Why are women less interested than men in applying for startup jobs? In a new article published in the Academy of Management Journal, we uncover an essential piece to this puzzle: Women are less interested in applying for startups when fewer women are already employed in these startups. Confused already? Let’s take a few steps back and try to explain this catch-22 situation.

Diversity debt

Women are underrepresented among entrepreneurs and their investors, but also among “joiners” – the distinct group of people who are attracted to employment in startups but have little desire to become founders.

When startups scale their workforce, they often accrue “diversity debt”– an initially skewed gender composition that demands costly and often unsuccessful attempts to remedy gender disparities as the organization grows. 

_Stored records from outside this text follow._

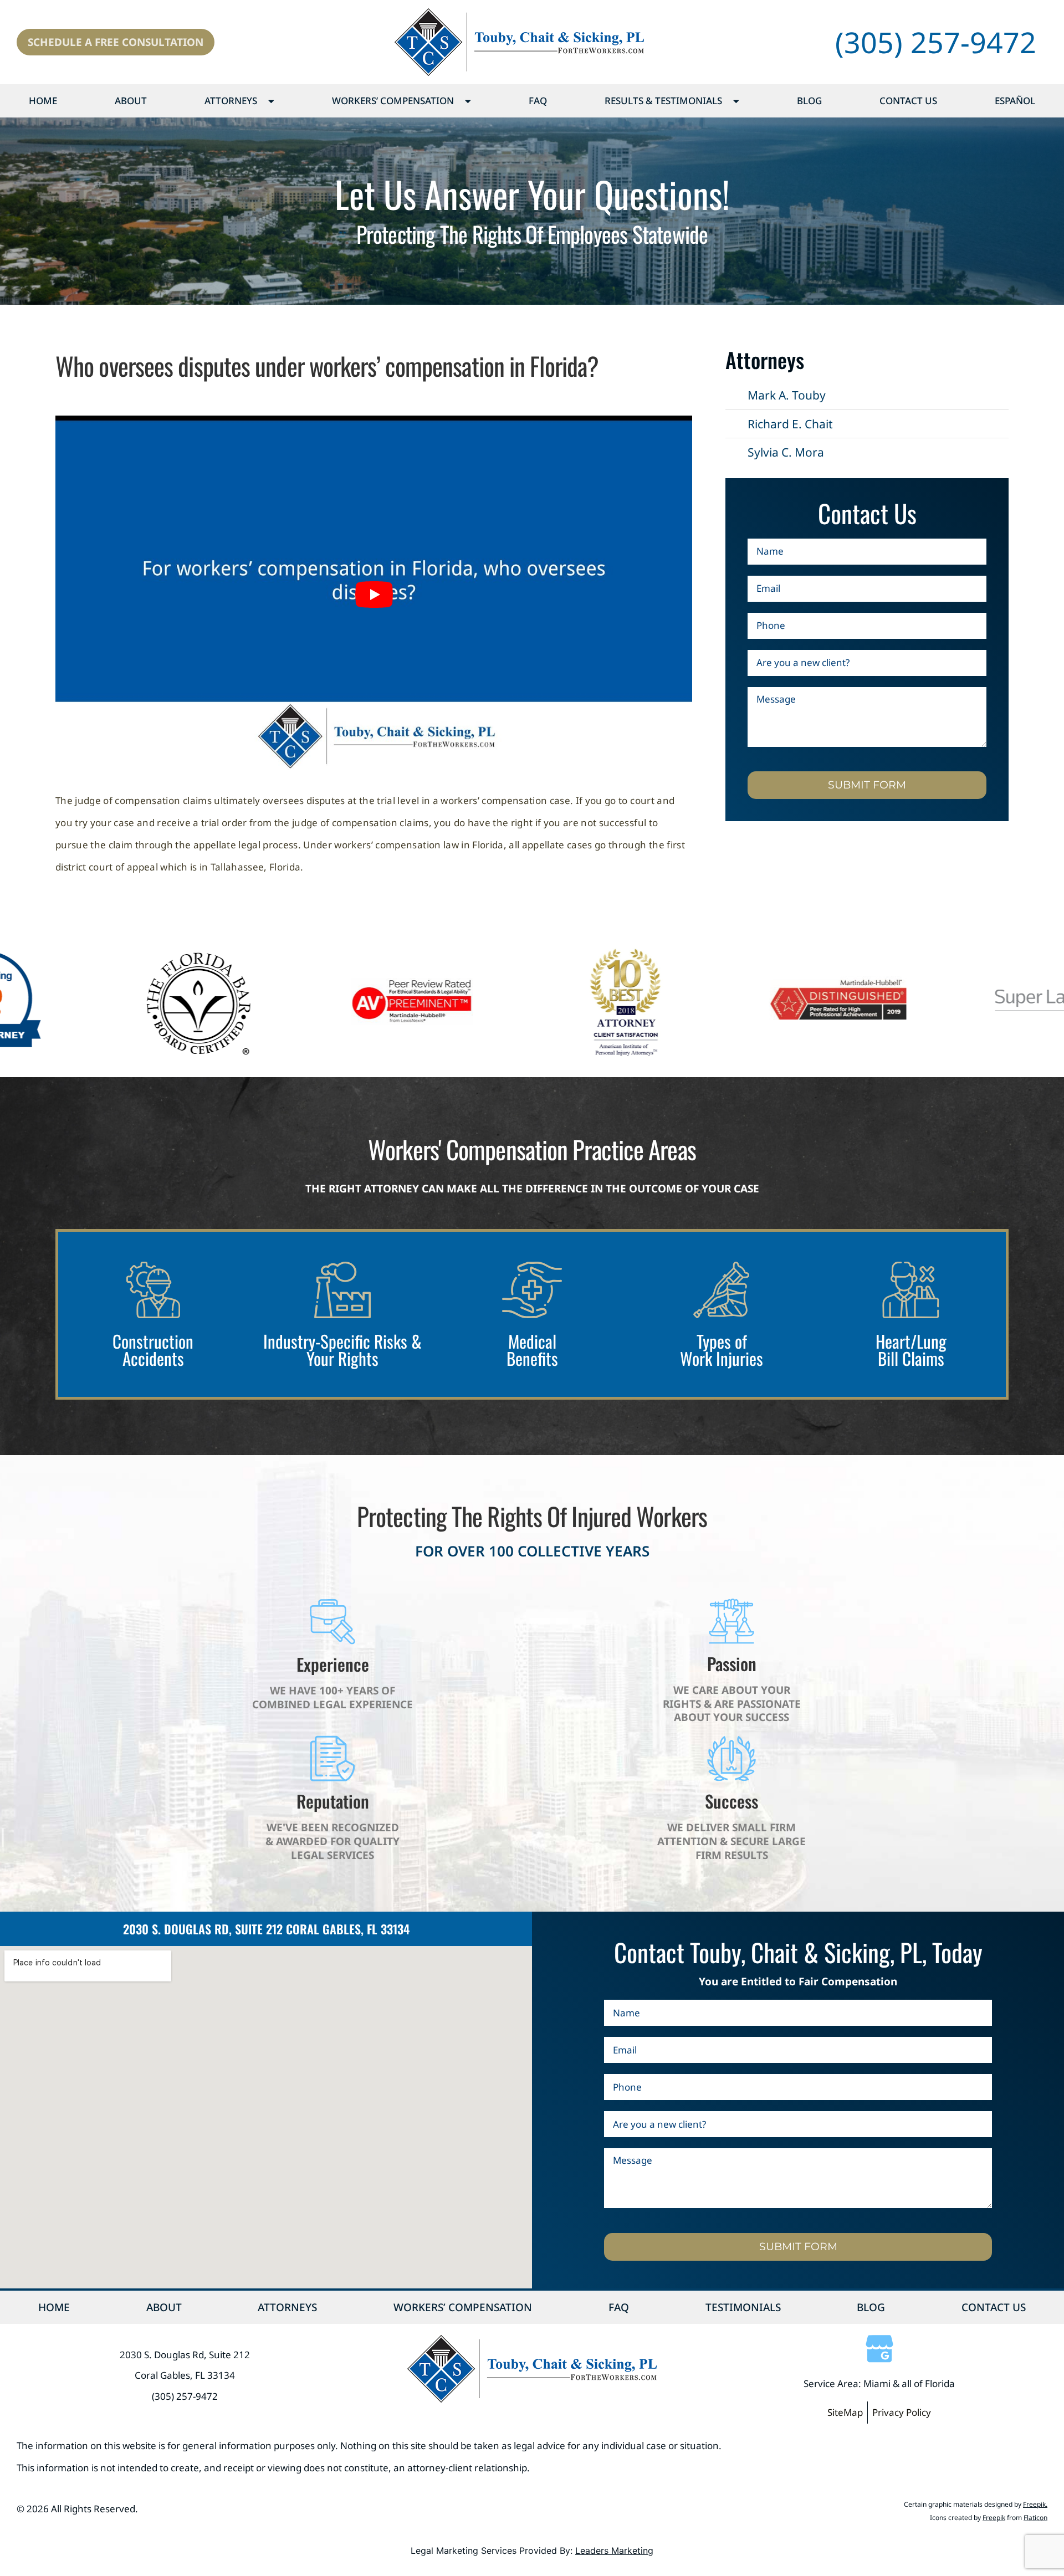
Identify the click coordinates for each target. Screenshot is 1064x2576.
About (131, 100)
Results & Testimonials (663, 100)
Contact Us (908, 100)
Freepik (1034, 2504)
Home (43, 100)
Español (1015, 100)
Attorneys (230, 100)
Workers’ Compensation (393, 100)
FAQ (538, 100)
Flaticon (1035, 2517)
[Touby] (519, 42)
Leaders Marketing (614, 2550)
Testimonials (743, 2307)
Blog (809, 100)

Analyzing more than half a million application decisions on a job-matching mobile app for startups (think Tinder for startup jobs), our first study shows that women’s underrepresentation in startups deters other women, but not men, from entering the candidate pool. This effect was most substantial for startups that signal diversity debt – the startups that show no or only a token representation of women (on the app we studied, every employer was required to report their current gender composition as a standard on each job post, next to other company information such as industry affiliation, company age, etc.).

For women to be hired, they must be well-represented in the candidate pool. Because of this, a gender gap in applications implies the beginning of a vicious cycle. When startups employ far fewer women than men, this deters other women from applying. Because there are fewer women applicants, startups then hire more men, reinforcing the existing gender composition and further deterring other women from applying, and so on.

Lack of fit and identity threat concerns

When joiners ponder whether to apply to a particular startup, why are women, but not men, sensitive to information about the existing gender composition at the company?

Based on seminal research on the Lack of Fit Model, we argue that women, who are traditionally underrepresented in startups, pay special attention to information about the gender of the people they are expected to work with. When no specific information is available, women determine their fit based on broader gender stereotypes – preconceptions about the gender-typing of a work environment as masculine or feminine. But as new information about company-specific gender composition becomes available, preconceptions are revised, and with them also fit or lack of fit perceptions. 

Unlike women, men, as the dominant majority in this context, are less sensitive to gender-related information simply because it is less likely to influence their anticipated fit with the company upon applying.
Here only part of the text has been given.